An exact copy of the data below is required; return it in full.
***** Provided data
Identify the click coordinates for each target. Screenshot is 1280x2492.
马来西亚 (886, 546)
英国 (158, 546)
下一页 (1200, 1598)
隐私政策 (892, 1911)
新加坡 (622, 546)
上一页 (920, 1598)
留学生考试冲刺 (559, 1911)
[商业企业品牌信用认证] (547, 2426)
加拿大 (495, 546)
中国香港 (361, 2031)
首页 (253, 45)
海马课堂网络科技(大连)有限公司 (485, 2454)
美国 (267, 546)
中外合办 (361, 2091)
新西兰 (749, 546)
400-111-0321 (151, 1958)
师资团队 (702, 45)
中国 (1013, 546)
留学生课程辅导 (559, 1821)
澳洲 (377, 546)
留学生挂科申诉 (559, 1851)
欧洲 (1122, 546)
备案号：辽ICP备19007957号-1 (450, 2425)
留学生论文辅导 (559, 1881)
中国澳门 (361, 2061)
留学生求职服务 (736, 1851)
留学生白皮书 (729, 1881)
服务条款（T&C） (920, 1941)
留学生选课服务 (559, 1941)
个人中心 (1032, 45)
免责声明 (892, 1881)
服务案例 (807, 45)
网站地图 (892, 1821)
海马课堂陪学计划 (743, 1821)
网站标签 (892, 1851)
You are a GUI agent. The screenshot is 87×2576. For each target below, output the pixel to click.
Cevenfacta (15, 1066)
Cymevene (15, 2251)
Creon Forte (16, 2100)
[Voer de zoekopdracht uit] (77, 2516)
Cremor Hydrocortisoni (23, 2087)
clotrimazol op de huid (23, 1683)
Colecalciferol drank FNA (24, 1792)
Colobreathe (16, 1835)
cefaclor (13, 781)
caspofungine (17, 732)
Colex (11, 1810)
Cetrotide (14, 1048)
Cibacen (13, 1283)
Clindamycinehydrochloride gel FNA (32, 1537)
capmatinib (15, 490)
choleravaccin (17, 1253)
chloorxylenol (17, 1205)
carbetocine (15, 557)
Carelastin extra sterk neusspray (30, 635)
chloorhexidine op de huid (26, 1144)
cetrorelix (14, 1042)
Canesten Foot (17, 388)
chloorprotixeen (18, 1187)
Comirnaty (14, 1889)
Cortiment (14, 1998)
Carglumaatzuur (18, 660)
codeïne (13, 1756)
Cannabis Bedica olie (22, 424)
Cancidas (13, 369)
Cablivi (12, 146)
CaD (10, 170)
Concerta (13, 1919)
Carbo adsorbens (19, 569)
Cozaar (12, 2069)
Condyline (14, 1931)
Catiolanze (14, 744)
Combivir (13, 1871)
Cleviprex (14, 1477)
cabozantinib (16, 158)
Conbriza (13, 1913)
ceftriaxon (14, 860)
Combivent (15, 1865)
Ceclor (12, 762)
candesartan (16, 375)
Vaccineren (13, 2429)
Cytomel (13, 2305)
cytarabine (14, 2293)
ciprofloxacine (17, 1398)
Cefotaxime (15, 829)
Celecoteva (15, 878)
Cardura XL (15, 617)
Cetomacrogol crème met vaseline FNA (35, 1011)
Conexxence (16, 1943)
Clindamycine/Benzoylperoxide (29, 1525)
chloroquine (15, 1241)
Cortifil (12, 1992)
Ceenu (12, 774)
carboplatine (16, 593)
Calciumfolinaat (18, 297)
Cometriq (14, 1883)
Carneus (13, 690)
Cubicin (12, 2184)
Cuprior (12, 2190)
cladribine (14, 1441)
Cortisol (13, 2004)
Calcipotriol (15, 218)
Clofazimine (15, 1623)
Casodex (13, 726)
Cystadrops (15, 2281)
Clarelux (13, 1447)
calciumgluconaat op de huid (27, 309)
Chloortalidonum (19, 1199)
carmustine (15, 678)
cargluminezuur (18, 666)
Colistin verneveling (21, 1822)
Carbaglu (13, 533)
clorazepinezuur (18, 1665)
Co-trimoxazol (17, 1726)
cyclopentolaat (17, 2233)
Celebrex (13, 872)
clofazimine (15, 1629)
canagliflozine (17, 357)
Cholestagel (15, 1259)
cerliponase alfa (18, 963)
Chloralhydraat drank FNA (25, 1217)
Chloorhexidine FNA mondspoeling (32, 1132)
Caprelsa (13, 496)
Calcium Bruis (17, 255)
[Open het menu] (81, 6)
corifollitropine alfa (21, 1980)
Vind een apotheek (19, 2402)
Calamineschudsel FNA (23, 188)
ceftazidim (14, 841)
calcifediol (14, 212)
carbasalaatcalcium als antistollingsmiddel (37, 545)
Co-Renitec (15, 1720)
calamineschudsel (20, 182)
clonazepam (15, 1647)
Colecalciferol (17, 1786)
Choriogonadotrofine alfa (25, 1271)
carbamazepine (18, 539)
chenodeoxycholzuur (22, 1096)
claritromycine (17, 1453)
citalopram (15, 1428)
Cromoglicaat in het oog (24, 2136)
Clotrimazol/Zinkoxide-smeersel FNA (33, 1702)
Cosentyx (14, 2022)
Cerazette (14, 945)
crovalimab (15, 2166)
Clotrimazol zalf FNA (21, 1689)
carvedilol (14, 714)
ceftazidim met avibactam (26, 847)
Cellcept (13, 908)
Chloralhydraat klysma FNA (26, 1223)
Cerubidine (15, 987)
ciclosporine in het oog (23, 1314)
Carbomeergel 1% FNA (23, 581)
**********
■ Task response
Identify the click coordinates for each target. Screenshot is 1280x2492.
马来西亚 (886, 546)
英国 (158, 546)
下一页 (1200, 1598)
隐私政策 (892, 1911)
新加坡 (622, 546)
上一页 (920, 1598)
留学生考试冲刺 (559, 1911)
[商业企业品牌信用认证] (547, 2426)
加拿大 (495, 546)
中国香港 (361, 2031)
首页 (253, 45)
海马课堂网络科技(大连)有限公司 (485, 2454)
美国 (267, 546)
中外合办 (361, 2091)
新西兰 (749, 546)
400-111-0321 (151, 1958)
师资团队 (702, 45)
中国 (1013, 546)
留学生课程辅导 (559, 1821)
澳洲 (377, 546)
留学生挂科申诉 (559, 1851)
欧洲 (1122, 546)
备案号：辽ICP备19007957号-1 (450, 2425)
留学生论文辅导 (559, 1881)
中国澳门 (361, 2061)
留学生求职服务 (736, 1851)
留学生白皮书 (729, 1881)
服务条款（T&C） (920, 1941)
留学生选课服务 (559, 1941)
个人中心 (1032, 45)
免责声明 (892, 1881)
服务案例 (807, 45)
网站地图 (892, 1821)
海马课堂陪学计划 (743, 1821)
网站标签 (892, 1851)
You are a GUI agent. The screenshot is 87×2576. For each target below, output the pixel to click.
Cevenfacta (15, 1066)
Cymevene (15, 2251)
Creon Forte (16, 2100)
[Voer de zoekopdracht uit] (77, 2516)
Cremor Hydrocortisoni (23, 2087)
clotrimazol op de huid (23, 1683)
Colecalciferol drank FNA (24, 1792)
Colobreathe (16, 1835)
cefaclor (13, 781)
caspofungine (17, 732)
Colex (11, 1810)
Cetrotide (14, 1048)
Cibacen (13, 1283)
Clindamycinehydrochloride gel FNA (32, 1537)
capmatinib (15, 490)
choleravaccin (17, 1253)
chloorxylenol (17, 1205)
carbetocine (15, 557)
Carelastin extra sterk neusspray (30, 635)
chloorhexidine op de huid (26, 1144)
cetrorelix (14, 1042)
Canesten Foot (17, 388)
chloorprotixeen (18, 1187)
Comirnaty (14, 1889)
Cortiment (14, 1998)
Carglumaatzuur (18, 660)
codeïne (13, 1756)
Cannabis Bedica olie (22, 424)
Cancidas (13, 369)
Cablivi (12, 146)
CaD (10, 170)
Concerta (13, 1919)
Carbo adsorbens (19, 569)
Cozaar (12, 2069)
Condyline (14, 1931)
Catiolanze (14, 744)
Combivir (13, 1871)
Cleviprex (14, 1477)
cabozantinib (16, 158)
Conbriza (13, 1913)
ceftriaxon (14, 860)
Combivent (15, 1865)
Ceclor (12, 762)
candesartan (16, 375)
Vaccineren (13, 2429)
Cytomel (13, 2305)
cytarabine (14, 2293)
ciprofloxacine (17, 1398)
Cefotaxime (15, 829)
Celecoteva (15, 878)
Cardura XL (15, 617)
Cetomacrogol crème met vaseline FNA (35, 1011)
Conexxence (16, 1943)
Clindamycine/Benzoylperoxide (29, 1525)
chloroquine (15, 1241)
Cortifil (12, 1992)
Ceenu (12, 774)
carboplatine (16, 593)
Calciumfolinaat (18, 297)
Cometriq (14, 1883)
Carneus (13, 690)
Cubicin (12, 2184)
Cuprior (12, 2190)
cladribine (14, 1441)
Cortisol (13, 2004)
Calcipotriol (15, 218)
Clofazimine (15, 1623)
Casodex (13, 726)
Cystadrops (15, 2281)
Clarelux (13, 1447)
calciumgluconaat op de huid (27, 309)
Chloortalidonum (19, 1199)
carmustine (15, 678)
cargluminezuur (18, 666)
Colistin verneveling (21, 1822)
Carbaglu (13, 533)
clorazepinezuur (18, 1665)
Co-trimoxazol (17, 1726)
cyclopentolaat (17, 2233)
Celebrex (13, 872)
clofazimine (15, 1629)
canagliflozine (17, 357)
Cholestagel (15, 1259)
cerliponase alfa (18, 963)
Chloralhydraat drank FNA (25, 1217)
Chloorhexidine FNA mondspoeling (32, 1132)
Caprelsa (13, 496)
Calcium Bruis (17, 255)
[Open het menu] (81, 6)
corifollitropine alfa (21, 1980)
Vind een apotheek (19, 2402)
Calamineschudsel FNA (23, 188)
ceftazidim (14, 841)
calcifediol (14, 212)
carbasalaatcalcium als antistollingsmiddel (37, 545)
Co-Renitec (15, 1720)
calamineschudsel (20, 182)
clonazepam (15, 1647)
Colecalciferol (17, 1786)
Choriogonadotrofine alfa (25, 1271)
carbamazepine (18, 539)
chenodeoxycholzuur (22, 1096)
claritromycine (17, 1453)
citalopram (15, 1428)
Cromoglicaat in het oog (24, 2136)
Clotrimazol/Zinkoxide-smeersel FNA (33, 1702)
Cosentyx (14, 2022)
Cerazette (14, 945)
crovalimab (15, 2166)
Clotrimazol zalf FNA (21, 1689)
carvedilol (14, 714)
ceftazidim met avibactam (26, 847)
Cellcept (13, 908)
Chloralhydraat klysma FNA (26, 1223)
Cerubidine (15, 987)
ciclosporine in het oog (23, 1314)
Carbomeergel 1% FNA (23, 581)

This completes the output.